Pour quelles raisons avez-vous imaginé ce nouveau festival consacré à la scénographie ?
L’idée de ce festival, qui est une première en France, est une manière de rappeler ce qui est, selon moi, le premier geste du théâtre : trouver un espace et le penser. L’idée même de théâtre émerge d’une proposition scénographique. Pour faire théâtre, il a fallu trouver un lieu, l’orienter, et c’est le premier acte de la naissance du théâtre, avec, d’un côté, les acteurs et, de l’autre, les spectateurs.
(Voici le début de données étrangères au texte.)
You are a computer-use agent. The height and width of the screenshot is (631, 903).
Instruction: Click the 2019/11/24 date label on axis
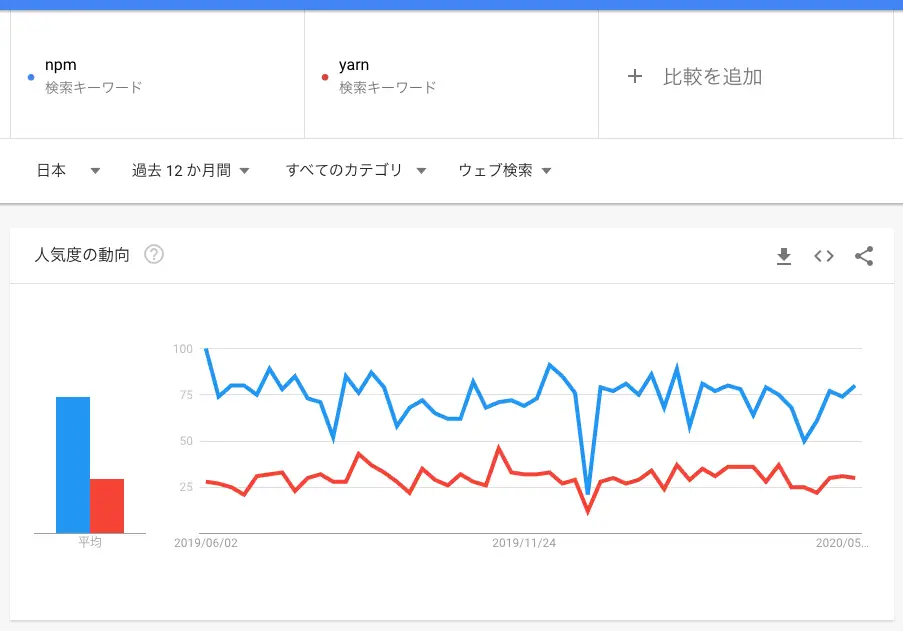coord(526,544)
En tant que directeur du Théâtre Garonne, qui est par ailleurs une salle incroyable installée dans une ancienne station de pompage des eaux de la Garonne, et étant donné ma démarche de création ancrée dans la scénographie, cet art de créer et de construire des espaces que l’on appelle parfois « décors », j’ai eu envie de rappeler cet élément fondateur. L’un des enjeux de Scéno est peut-être cela : célébrer ce moment premier où l’espace devient théâtre.